The Affordable Care Act has been a topic heavily covered in the news for over four years now, and it’s not showing any signs of slowing down. All the buzz has inevitably led to some confusion of facts and inaccuracies of truth when it comes to what employers should know about the ACA. Between the heavy media coverage, debating political parties, and superfluous chatter, it can be hard to know what is true.

1. MYTH: Employers who are subject to Employer Shared Responsibility in 2015 can eliminate their penalty risk by providing adequate and affordable coverage to 70 percent of their full-time employees.

TRUTH: The only way to eliminate the Shared Responsibility penalty risk is to offer both adequate and affordable coverage to 100 percent of full-time employees.

2. MYTH: The 9.5 percent of Box 1, W-2 income affordability safe harbor is the only available safe harbor.

TRUTH: There are three available safe harbors. Of these, the Federal Poverty safe harbor is the easiest to administer and many employers already meet the requirements.

3. MYTH: The 90-day eligibility waiting period requirement is part of Shared Responsibility.

TRUTH: It is actually part of the Market Reform Rules and is effective when the 2014 plan year began. Also, a first of the month following a 90-day waiting period is not compliant, so many employers are selecting first of the month following 60 days to make it simpler.

4. MYTH: The only place to purchase individual health policies is via an ACA exchange.

TRUTH: Individuals can still purchase policies off-exchange. On or off exchange, the offered policies are mostly from private insurers and the rates are generally the same. However, premium assistance for those who qualify is only available on the exchange.

5. HALF MYTH: Small businesses with existing health plans should strive to keep their employee count below 50 full-time employees and equivalents.
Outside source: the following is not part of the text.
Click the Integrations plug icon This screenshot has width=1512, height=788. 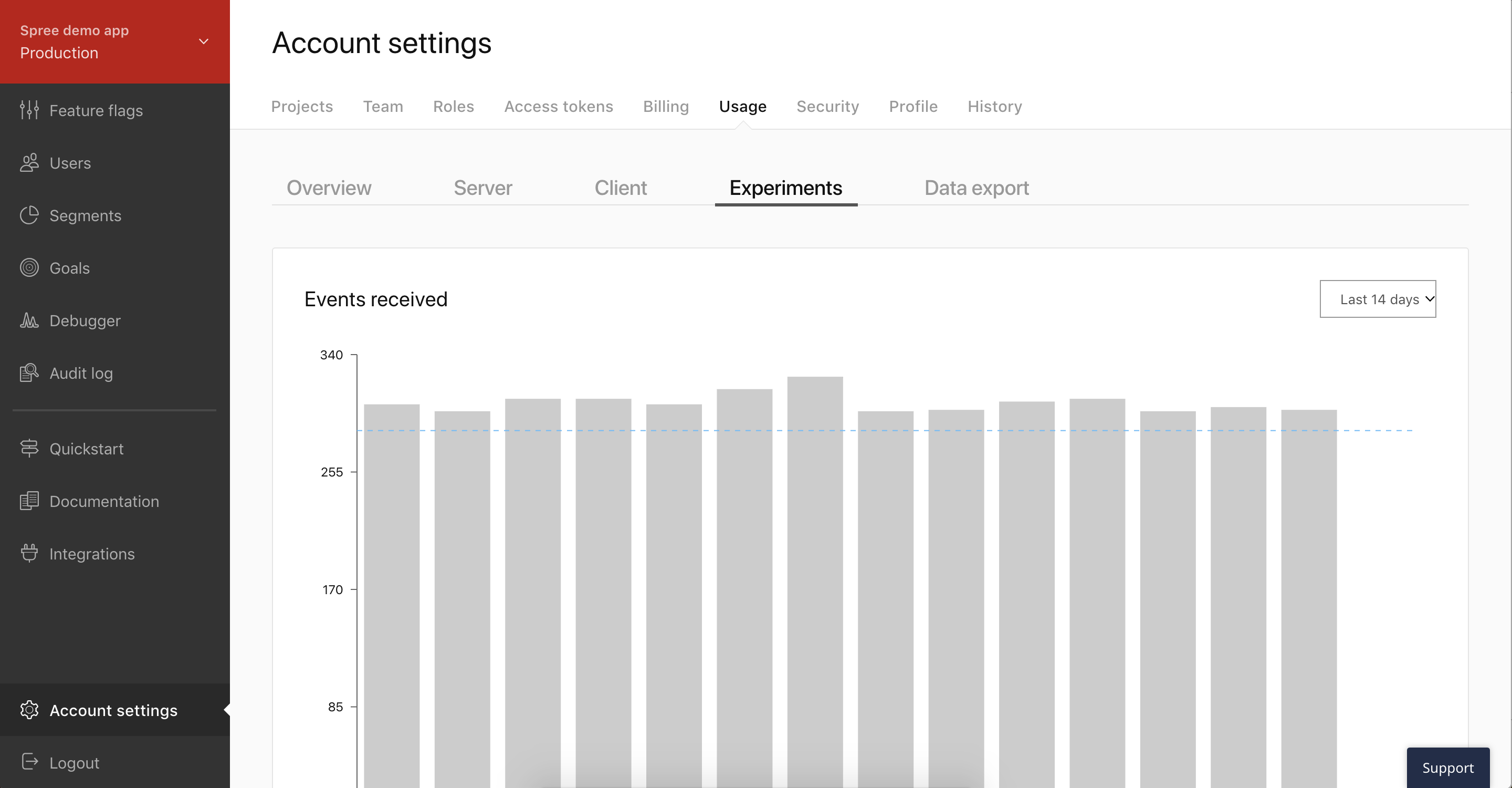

TRUTH: Small business owners should not limit the growth of their business without first determining if they’re at risk of paying a Shared Responsibility penalty. It’s possible they are already in good shape.
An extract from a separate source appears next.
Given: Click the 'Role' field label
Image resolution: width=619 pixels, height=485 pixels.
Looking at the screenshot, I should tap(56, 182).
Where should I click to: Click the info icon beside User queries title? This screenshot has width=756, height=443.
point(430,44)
6. HALF MYTH: Before the Affordable Care Act, fully insured health plans were not subject to nondiscrimination requirements.
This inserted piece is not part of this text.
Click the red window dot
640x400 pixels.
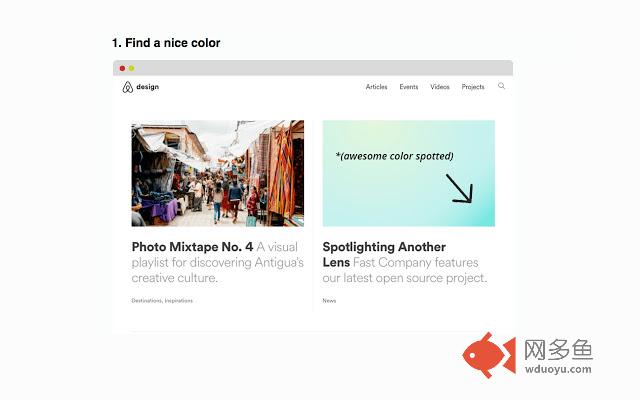click(x=122, y=68)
TRUTH: While it’s true that a fully insured health plan is not yet subject to the to-be-determined ACA nondiscrimination rules, a Section 125 plan is and has been subject to nondiscrimination rules. If an employer with a fully insured health plan allows their employees to pay for their share of the health premiums pre-tax through a Section 125 plan, the employer is subject to Section 125 nondiscrimination rules.

7. MYTH: We don’t have the final regulations, so we cannot make plans.

TRUTH: This is the worst one of the list. Now’s the time to finalize your strategy.